Mike Forero Nougués, a quien conoció entrevistando como jefe de Educación Física del Ministerio de Educación, y después convirtió en gestor de una camada de reporteros deportivos, con dos jefes alternos: Antonio Andraus y Rufino Acosta. Luis de Castro, editor judicial que lo acompañó cuatro décadas y, arropado por la capa del buen humor, fue su guardián en memorables peleas desde los tiempos de la crónica roja, los escándalos financieros o los azarosos tiempos del narcoterrorismo. Héctor Osuna, genio de la fisonomía en el trazo y la sutileza en la amistad.


En la redacción de El Espectador que regentó Guillermo Cano que, entre reporteros, fotógrafos, diseñadores o la gente de la rotativa, defendió la libertad de prensa frente a la dictadura de Rojas, documentó avances y retrocesos del Frente Nacional bipartidista, fue palo en la rueda en los ensayos militaristas del Estatuto de Seguridad y llegó a los años 80 rodeado por la confianza del país. Con leales artífices a la sombra como Guillermo Lanao, Pablo Augusto Torres, Enrique Alvarado o Luis Palomino, pues siempre requirió jefes atentos a cualquier primicia.


Lo mismo que aquellos de quienes intuyó su agudeza y fueron piezas claves en su histórico engranaje.

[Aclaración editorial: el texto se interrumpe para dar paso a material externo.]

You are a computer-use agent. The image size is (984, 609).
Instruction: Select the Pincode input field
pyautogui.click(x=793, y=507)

Carlos Murcia, que después de hacerlo todo en la reportería por tres décadas fue su sonoro editor político, con un “Periscopio” famoso que mantuvo al día el acontecer en los círculos del poder. Óscar Alarcón, editor, corresponsal, columnista, el hombre de los “Microlingotes” que sigue dando batalla con su repentismo y fue otro as en su baraja. O Fabio Castillo, el autor de Los jinetes de la cocaína, su tenaz aliado en la desigual pelea contra el narcotráfico.

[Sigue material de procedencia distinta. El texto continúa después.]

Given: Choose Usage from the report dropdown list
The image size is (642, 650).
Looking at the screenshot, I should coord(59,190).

Y tantos otros que descubrió en su extraordinaria capacidad para llenar vacíos informativos. Juan Gossaín, que captó en una carta enviada desde San Bernardo del Viento, con el alucinante relato de un hospital prefabricado donado en cajas por unas misioneras. La cacica Consuelo Araújo, cuya Carta vallenata mostró el liderazgo del Cesar en los años 70 con acordeones a bordo. María Teresa Herrán y sus Reportajes diabólicos, sus editoriales o su serie sobre la Sociedad de la mentira, en los que evidenció su aplomado criterio para calibrar las tensiones de la nación.


De cara a los años ochenta, junto a los infaltables de su línea editorial -Gonzalo Mallarino, Hernando Giraldo o Fabio Lozano-, sus amigos de vieja y de nueva data, y sus jefes diurnos y nocturnos para trasegar noticias de lunes a domingo, Guillermo Cano iluminó el recambio. Ahora, junto con sus hermanos, hijos y sobrinos sumados a la batalla periodística y, entre todos ellos, su alumna dilecta Marisol Cano, idónea para dar identidad a un Magazín Dominical coleccionable que durante tres lustros marcó las expectativas de nuevos lectores.

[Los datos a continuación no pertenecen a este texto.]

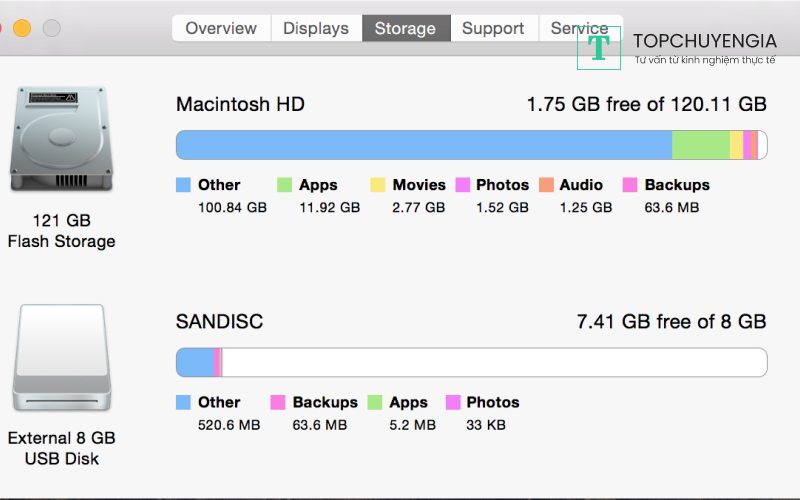Screen dimensions: 800x500
Task: Open the Displays tab
Action: click(316, 28)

La lista es interminable y, como toda selección, insuficiente. A sus 61 años, cuando el narcotráfico arrebató su vida el 17 de diciembre de 1986, junto con sus editores de confianza, Guillermo Cano ya aireaba su batallón periodístico. Con su discípula María Jimena Duzán, hija de su columnista Lucio Duzán, reportera, investigadora, columnista y también colega de tres colosos de la noticia: Héctor Hernández, Héctor Mario Rodríguez e Ignacio Gómez. En tiempos de subienda de defraudadores, plagiarios, sicarios o terroristas, todos baluartes que probaron ser dignos del maestro. Del capitán del barco que entregó su vida en cumplimiento de su deber, dejando un sinnúmero de voces y recuerdos entre quienes tuvieron el privilegio de aprender de sus lecciones. La defensa de los derechos fundamentales, la pelea por el uso de los recursos públicos, la tolerancia frente a las rectificaciones del mundo. El distintivo de El Espectador de Guillermo Cano que se llevaron con orgullo los que ya no están, el que siguen enarbolando los que vibraron en su entorno y el que ahora se transmite como legado en un capítulo incesante que todavía no concluye.